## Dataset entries

....

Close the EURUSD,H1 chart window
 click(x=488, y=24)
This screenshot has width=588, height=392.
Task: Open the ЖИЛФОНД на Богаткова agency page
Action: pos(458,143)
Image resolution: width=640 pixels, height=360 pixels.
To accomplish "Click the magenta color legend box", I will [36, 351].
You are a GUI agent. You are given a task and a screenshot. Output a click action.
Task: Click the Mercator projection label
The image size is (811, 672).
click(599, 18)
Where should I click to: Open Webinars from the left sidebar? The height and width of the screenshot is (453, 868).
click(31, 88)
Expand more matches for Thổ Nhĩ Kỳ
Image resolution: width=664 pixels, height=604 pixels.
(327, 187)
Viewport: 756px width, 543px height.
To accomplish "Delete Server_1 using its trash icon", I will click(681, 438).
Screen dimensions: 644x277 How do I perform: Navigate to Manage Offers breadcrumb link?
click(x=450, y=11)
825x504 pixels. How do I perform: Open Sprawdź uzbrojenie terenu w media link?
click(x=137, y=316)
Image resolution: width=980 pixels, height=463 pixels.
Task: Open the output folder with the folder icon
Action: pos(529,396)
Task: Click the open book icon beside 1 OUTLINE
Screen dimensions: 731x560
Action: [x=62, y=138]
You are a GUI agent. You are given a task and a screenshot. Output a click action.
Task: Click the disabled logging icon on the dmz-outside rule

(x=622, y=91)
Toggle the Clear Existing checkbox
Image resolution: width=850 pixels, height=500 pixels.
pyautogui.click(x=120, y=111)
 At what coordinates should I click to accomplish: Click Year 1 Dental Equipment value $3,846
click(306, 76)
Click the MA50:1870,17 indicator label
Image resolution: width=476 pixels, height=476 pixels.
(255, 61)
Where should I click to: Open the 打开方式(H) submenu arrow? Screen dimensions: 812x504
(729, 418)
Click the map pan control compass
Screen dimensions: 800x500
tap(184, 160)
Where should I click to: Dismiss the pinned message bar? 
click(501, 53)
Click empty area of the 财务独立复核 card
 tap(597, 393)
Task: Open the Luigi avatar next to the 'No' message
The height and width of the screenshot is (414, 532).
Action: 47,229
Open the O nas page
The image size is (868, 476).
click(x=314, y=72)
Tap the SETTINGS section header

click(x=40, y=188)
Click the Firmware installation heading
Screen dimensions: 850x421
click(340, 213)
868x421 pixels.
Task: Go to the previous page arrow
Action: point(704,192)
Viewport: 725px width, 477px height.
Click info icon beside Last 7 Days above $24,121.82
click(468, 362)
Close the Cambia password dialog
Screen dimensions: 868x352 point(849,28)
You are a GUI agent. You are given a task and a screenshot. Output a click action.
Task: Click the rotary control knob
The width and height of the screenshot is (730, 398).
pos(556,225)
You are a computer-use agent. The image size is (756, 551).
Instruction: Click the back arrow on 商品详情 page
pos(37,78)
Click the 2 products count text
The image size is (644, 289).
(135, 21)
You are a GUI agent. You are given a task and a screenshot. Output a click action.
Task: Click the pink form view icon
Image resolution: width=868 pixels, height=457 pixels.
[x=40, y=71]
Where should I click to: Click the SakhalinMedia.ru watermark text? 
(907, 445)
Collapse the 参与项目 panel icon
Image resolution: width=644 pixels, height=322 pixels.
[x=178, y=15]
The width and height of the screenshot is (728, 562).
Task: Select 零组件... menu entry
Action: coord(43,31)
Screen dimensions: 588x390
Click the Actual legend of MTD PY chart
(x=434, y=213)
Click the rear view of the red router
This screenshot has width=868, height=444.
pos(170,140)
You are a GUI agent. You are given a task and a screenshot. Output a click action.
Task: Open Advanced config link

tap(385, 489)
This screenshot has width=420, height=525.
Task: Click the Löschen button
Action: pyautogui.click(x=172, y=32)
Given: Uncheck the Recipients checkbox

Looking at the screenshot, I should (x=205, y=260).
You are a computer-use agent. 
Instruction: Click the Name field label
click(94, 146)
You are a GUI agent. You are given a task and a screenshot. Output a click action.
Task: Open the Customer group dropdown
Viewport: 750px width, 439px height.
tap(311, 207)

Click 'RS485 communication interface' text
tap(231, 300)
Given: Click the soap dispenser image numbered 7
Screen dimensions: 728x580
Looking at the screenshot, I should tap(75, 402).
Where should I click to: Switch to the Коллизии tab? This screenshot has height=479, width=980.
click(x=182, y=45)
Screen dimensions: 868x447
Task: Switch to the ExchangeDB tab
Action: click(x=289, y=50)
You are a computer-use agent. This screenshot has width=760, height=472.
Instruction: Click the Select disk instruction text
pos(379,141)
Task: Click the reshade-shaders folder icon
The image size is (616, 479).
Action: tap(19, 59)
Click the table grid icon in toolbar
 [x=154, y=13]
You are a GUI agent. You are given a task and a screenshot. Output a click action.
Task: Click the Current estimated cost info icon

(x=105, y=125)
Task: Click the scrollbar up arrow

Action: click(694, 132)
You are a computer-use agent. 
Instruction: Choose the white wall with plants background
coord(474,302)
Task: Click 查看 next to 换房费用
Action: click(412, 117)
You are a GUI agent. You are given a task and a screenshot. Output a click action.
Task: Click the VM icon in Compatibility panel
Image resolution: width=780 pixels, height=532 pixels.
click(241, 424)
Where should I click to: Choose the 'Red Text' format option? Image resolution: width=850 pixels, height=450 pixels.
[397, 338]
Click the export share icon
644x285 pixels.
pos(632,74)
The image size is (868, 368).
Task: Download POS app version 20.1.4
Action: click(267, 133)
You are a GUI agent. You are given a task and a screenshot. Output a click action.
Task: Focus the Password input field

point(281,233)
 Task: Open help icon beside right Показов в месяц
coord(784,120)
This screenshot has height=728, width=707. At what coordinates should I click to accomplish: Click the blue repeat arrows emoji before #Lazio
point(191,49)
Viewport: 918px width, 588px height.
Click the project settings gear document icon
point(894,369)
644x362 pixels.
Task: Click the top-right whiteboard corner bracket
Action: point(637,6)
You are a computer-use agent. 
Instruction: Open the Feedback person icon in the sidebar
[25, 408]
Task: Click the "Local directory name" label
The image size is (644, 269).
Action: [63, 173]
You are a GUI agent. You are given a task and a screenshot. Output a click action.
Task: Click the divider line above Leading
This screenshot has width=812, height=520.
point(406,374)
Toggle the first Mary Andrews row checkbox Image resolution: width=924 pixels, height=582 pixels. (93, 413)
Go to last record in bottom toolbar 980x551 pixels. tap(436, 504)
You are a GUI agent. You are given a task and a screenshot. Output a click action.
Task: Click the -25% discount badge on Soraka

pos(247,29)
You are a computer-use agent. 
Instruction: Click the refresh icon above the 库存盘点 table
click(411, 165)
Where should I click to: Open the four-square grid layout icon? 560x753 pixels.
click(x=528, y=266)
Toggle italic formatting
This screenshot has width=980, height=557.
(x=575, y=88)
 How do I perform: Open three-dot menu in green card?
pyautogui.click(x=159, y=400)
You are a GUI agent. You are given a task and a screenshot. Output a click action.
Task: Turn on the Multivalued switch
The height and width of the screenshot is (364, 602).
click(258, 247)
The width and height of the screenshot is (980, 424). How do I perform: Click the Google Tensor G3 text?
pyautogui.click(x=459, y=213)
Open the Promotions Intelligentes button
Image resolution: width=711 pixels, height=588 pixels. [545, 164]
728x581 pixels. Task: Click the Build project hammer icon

....

## The problem
What must be transcribed is the run of lines from the one containing "Open the Promotions Intelligentes button" to the last line of the data above, inclusive, and only that.

## Solution to this exercise
Open the Promotions Intelligentes button
Image resolution: width=711 pixels, height=588 pixels. [545, 164]
728x581 pixels. Task: Click the Build project hammer icon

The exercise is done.